-- Opening Marker --
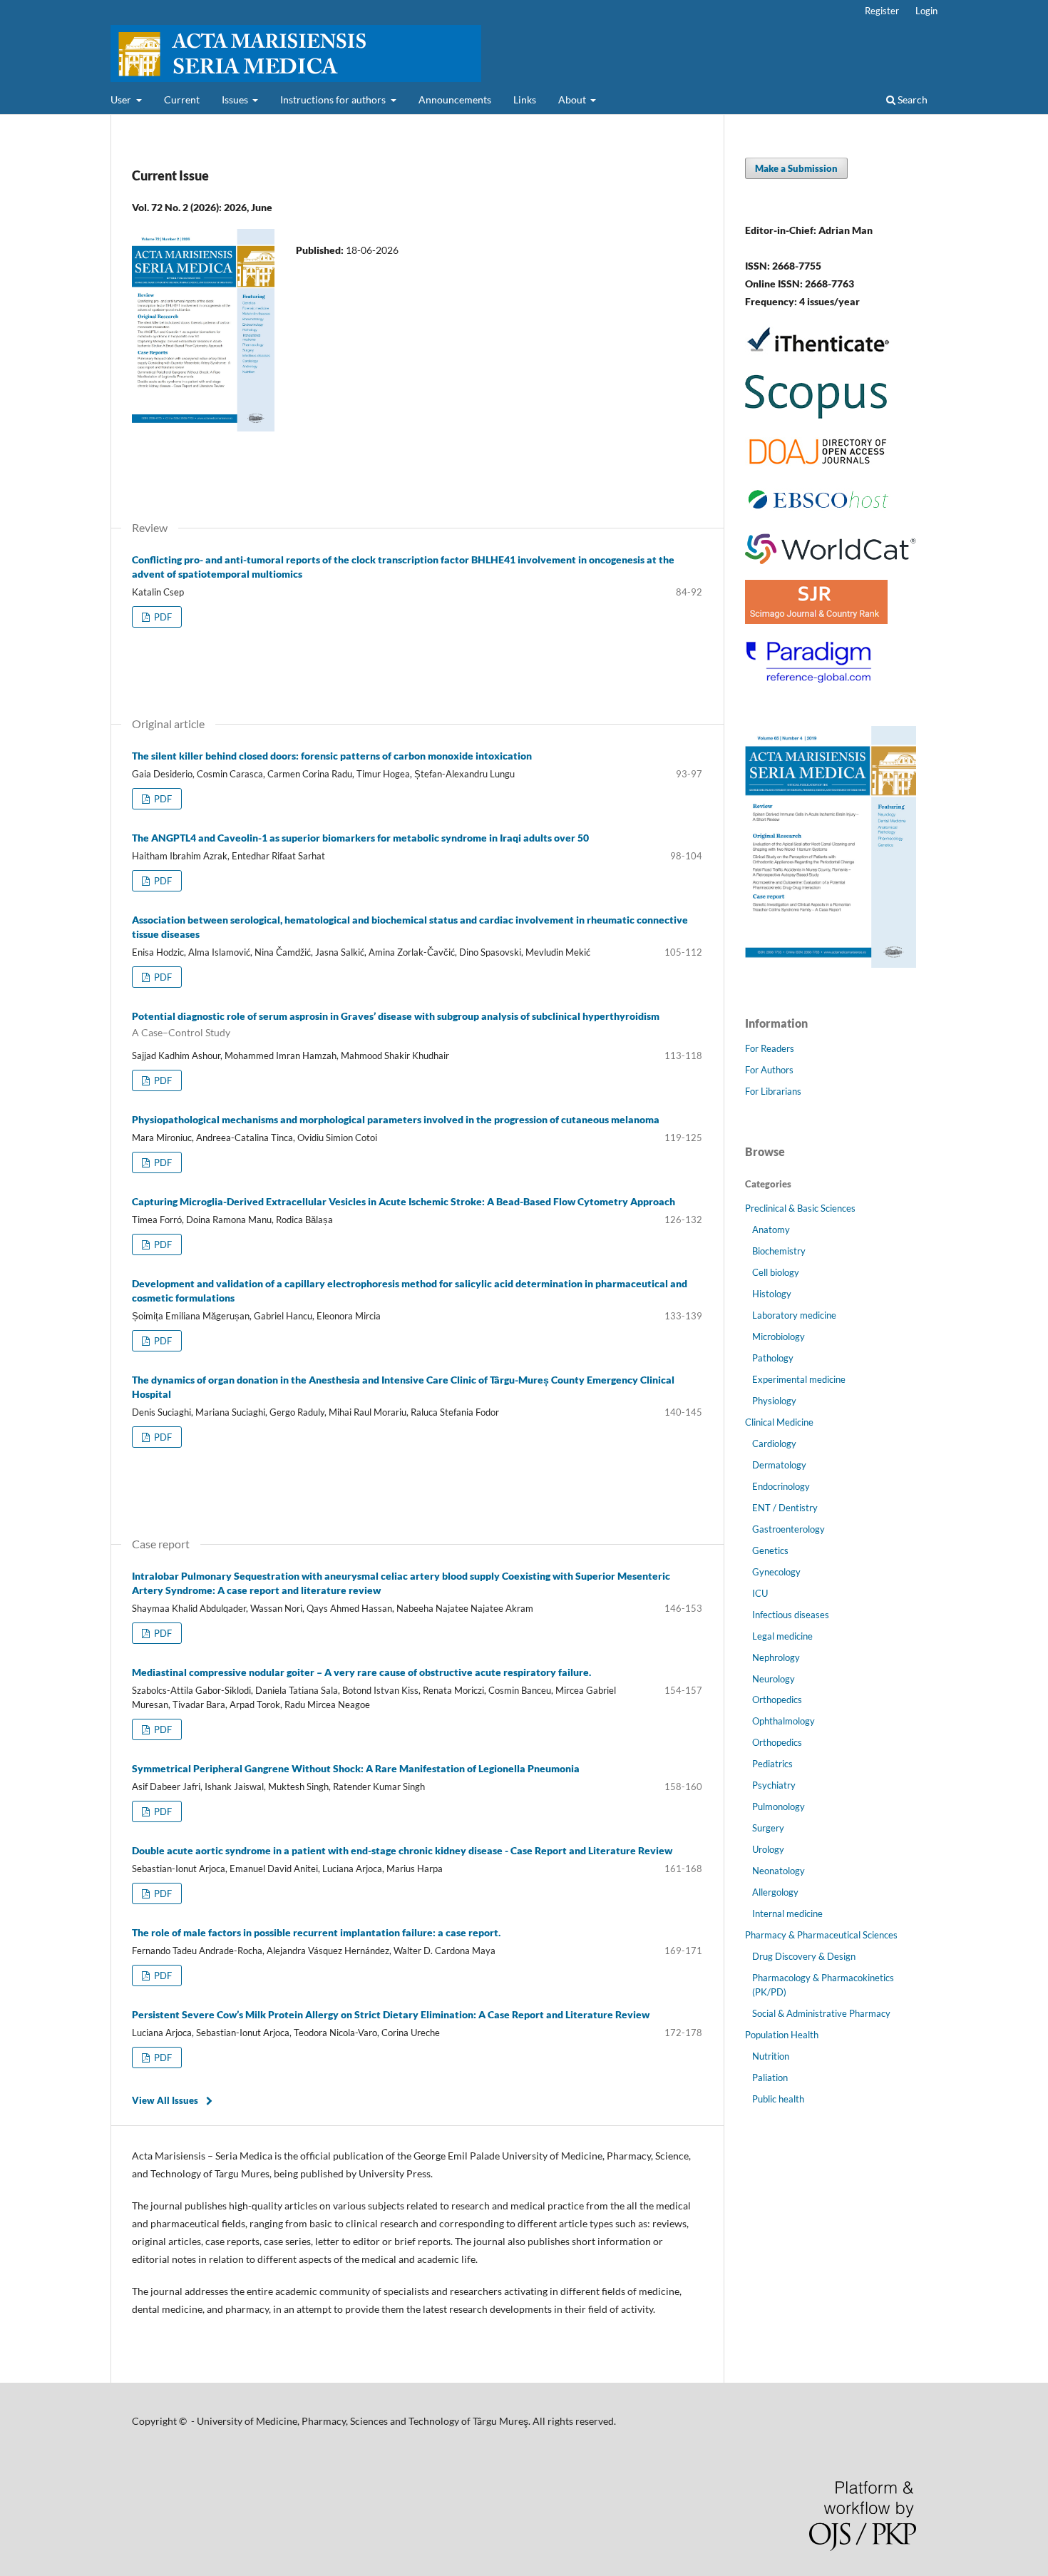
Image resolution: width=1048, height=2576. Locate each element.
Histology (771, 1293)
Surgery (768, 1828)
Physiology (774, 1400)
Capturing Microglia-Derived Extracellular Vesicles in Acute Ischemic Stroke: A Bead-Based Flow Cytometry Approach (403, 1201)
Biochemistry (779, 1251)
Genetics (770, 1550)
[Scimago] (816, 620)
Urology (768, 1849)
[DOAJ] (818, 462)
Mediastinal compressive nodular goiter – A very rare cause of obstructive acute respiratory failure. (361, 1672)
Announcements (454, 99)
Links (524, 99)
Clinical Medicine (779, 1422)
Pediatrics (772, 1763)
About (573, 99)
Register (882, 10)
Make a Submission (796, 168)
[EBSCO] (818, 514)
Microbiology (778, 1336)
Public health (778, 2099)
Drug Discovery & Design (804, 1956)
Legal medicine (782, 1636)
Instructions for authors (334, 99)
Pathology (772, 1358)
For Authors (769, 1069)
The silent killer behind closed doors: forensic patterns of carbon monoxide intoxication (332, 756)
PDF (162, 617)
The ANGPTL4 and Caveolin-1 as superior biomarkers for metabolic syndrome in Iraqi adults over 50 (360, 838)
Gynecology (776, 1572)
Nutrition (770, 2056)
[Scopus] (816, 418)
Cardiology (774, 1443)
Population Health (781, 2034)
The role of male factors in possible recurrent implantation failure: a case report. (316, 1932)
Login (926, 10)
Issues (236, 99)
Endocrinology (781, 1486)
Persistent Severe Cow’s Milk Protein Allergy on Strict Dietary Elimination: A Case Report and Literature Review (390, 2014)
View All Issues (165, 2100)
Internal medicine (787, 1913)
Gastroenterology (788, 1529)
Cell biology (775, 1272)
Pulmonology (778, 1806)
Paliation (770, 2077)
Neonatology (778, 1870)
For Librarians (773, 1091)
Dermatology (779, 1465)
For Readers (769, 1048)
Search (911, 99)
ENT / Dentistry (785, 1507)
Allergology (775, 1892)
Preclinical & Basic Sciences (800, 1208)
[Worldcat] (830, 560)
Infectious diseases (790, 1614)
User (122, 99)
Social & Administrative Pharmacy (821, 2013)
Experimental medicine (799, 1379)
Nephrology (776, 1657)
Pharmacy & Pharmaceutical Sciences (821, 1935)
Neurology (773, 1679)
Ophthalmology (783, 1721)
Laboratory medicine (794, 1315)
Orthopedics (777, 1699)
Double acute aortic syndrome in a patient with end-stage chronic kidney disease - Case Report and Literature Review (402, 1850)
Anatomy (771, 1229)
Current (182, 99)
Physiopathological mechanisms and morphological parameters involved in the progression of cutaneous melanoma (395, 1119)
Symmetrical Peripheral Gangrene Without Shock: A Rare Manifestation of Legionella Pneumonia (356, 1768)
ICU (760, 1593)
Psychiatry (774, 1785)
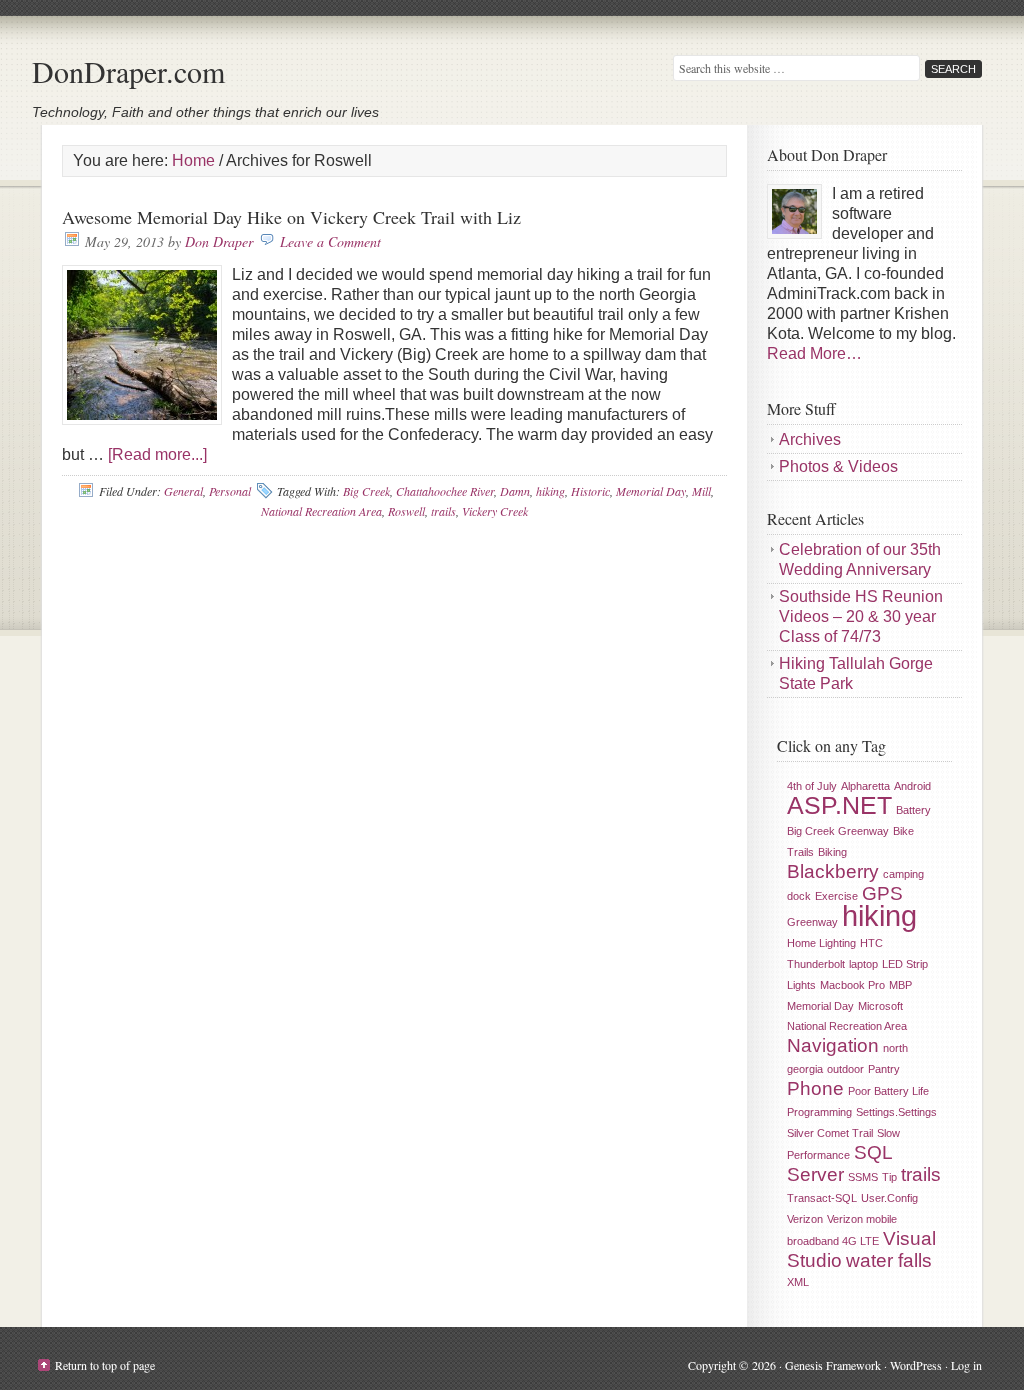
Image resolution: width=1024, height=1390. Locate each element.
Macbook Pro (852, 985)
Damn (515, 491)
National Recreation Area (321, 511)
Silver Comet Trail (830, 1133)
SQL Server (839, 1163)
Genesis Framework (833, 1365)
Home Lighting (821, 943)
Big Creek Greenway (838, 831)
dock (799, 896)
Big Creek (366, 491)
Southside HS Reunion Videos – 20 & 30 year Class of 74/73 (861, 616)
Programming (819, 1112)
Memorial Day (651, 491)
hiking (550, 491)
-- Closing Marker --
§ **Work request**:
Output the lines of the data exactly, starting at the first and ending with the line that has "Register (882, 10)". Pictures are not part of it.

§ **Your solution**:
Image resolution: width=1048, height=2576. Locate each element.
Histology (771, 1293)
Surgery (768, 1828)
Physiology (774, 1400)
Capturing Microglia-Derived Extracellular Vesicles in Acute Ischemic Stroke: A Bead-Based Flow Cytometry Approach (403, 1201)
Biochemistry (779, 1251)
Genetics (770, 1550)
[Scimago] (816, 620)
Urology (768, 1849)
[DOAJ] (818, 462)
Mediastinal compressive nodular goiter – A very rare cause of obstructive acute respiratory failure. (361, 1672)
Announcements (454, 99)
Links (524, 99)
Clinical Medicine (779, 1422)
Pediatrics (772, 1763)
About (573, 99)
Register (882, 10)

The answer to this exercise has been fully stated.